Please output the records below in full, exactly as given, but without the images.

Dataset entries
● ● ● ● ●
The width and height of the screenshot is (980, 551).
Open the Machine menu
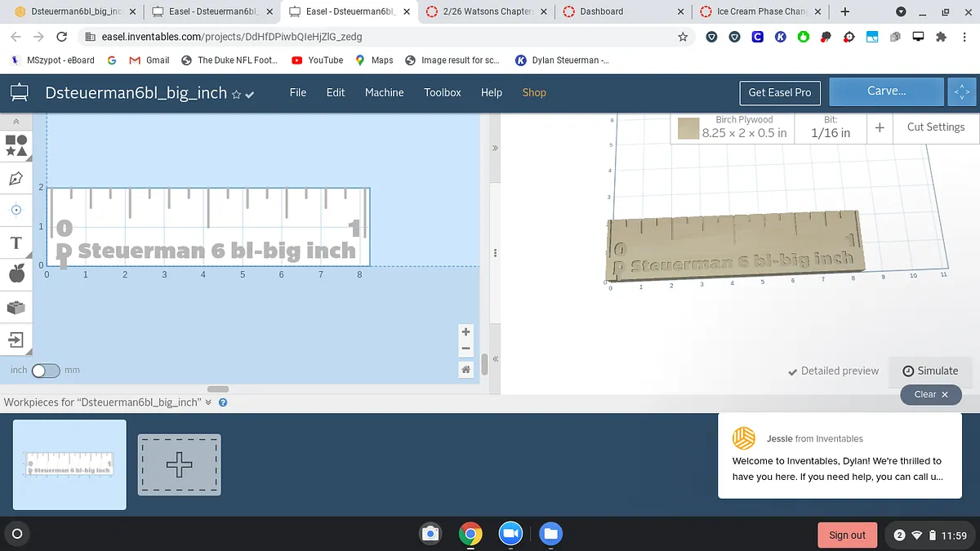click(x=384, y=92)
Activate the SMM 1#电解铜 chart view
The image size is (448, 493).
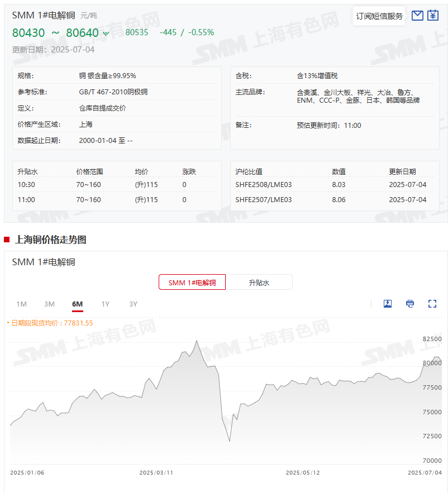[192, 282]
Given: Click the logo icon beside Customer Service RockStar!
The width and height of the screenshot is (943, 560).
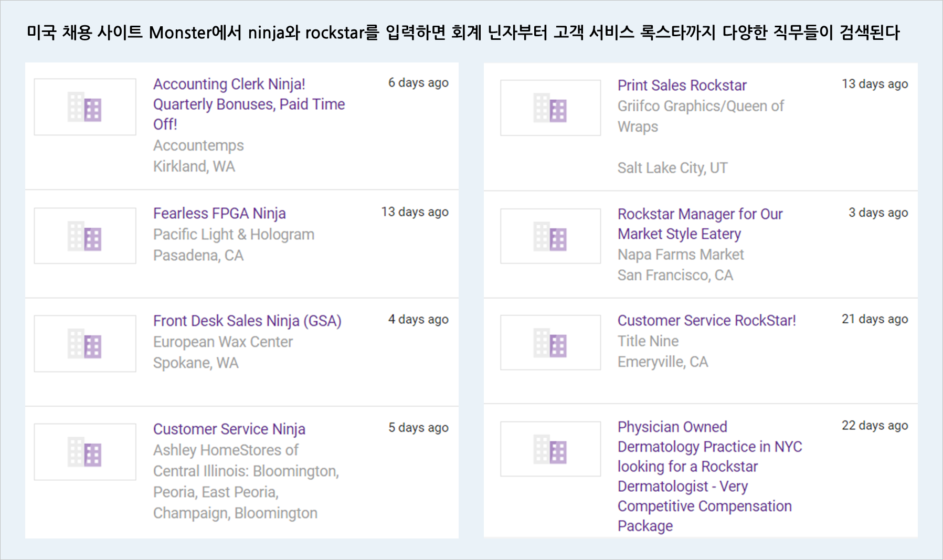Looking at the screenshot, I should [550, 343].
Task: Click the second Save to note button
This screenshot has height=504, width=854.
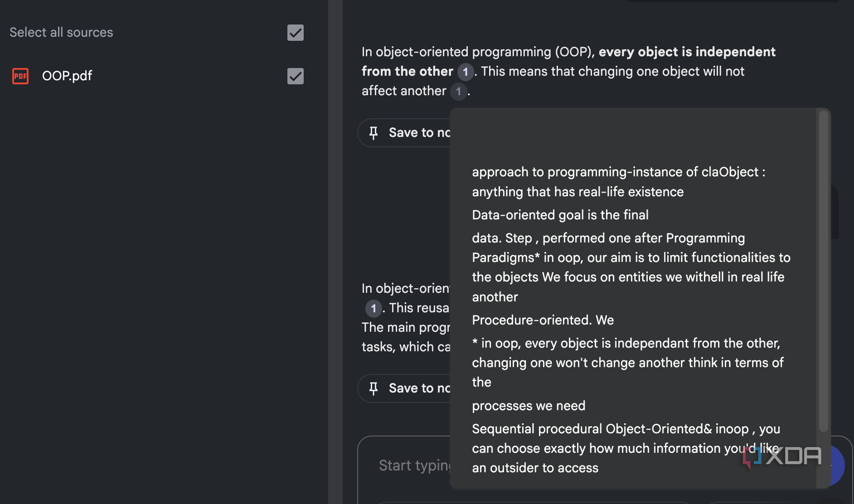Action: (x=409, y=388)
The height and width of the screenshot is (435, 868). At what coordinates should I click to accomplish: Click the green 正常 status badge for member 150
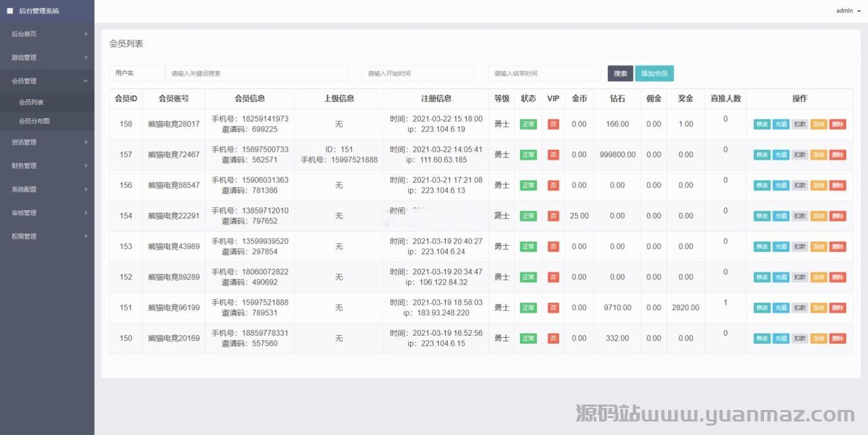528,338
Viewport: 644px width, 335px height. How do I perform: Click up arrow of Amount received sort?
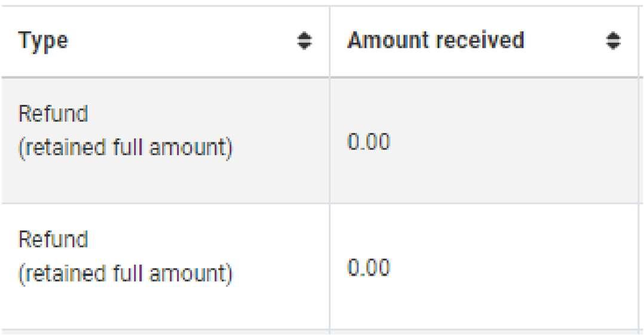[x=613, y=36]
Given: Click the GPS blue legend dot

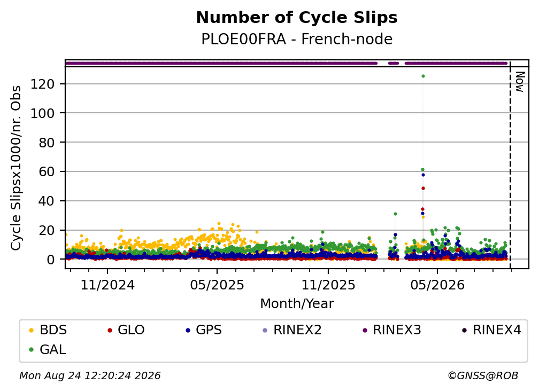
● ● ● ● ●
* [Expected answer]:
The width and height of the screenshot is (980, 551).
Open the Machine menu
click(x=384, y=92)
Activate the SMM 1#电解铜 chart view
The image size is (448, 493).
[192, 282]
Given: Click the logo icon beside Customer Service RockStar!
The width and height of the screenshot is (943, 560).
Looking at the screenshot, I should [550, 343].
Task: Click the second Save to note button
This screenshot has height=504, width=854.
Action: (x=409, y=388)
The height and width of the screenshot is (435, 868). At what coordinates should I click to accomplish: Click the green 正常 status badge for member 150
528,338
Viewport: 644px width, 335px height. How do I perform: Click up arrow of Amount received sort?
[x=613, y=36]
Given: Click the GPS blue legend dot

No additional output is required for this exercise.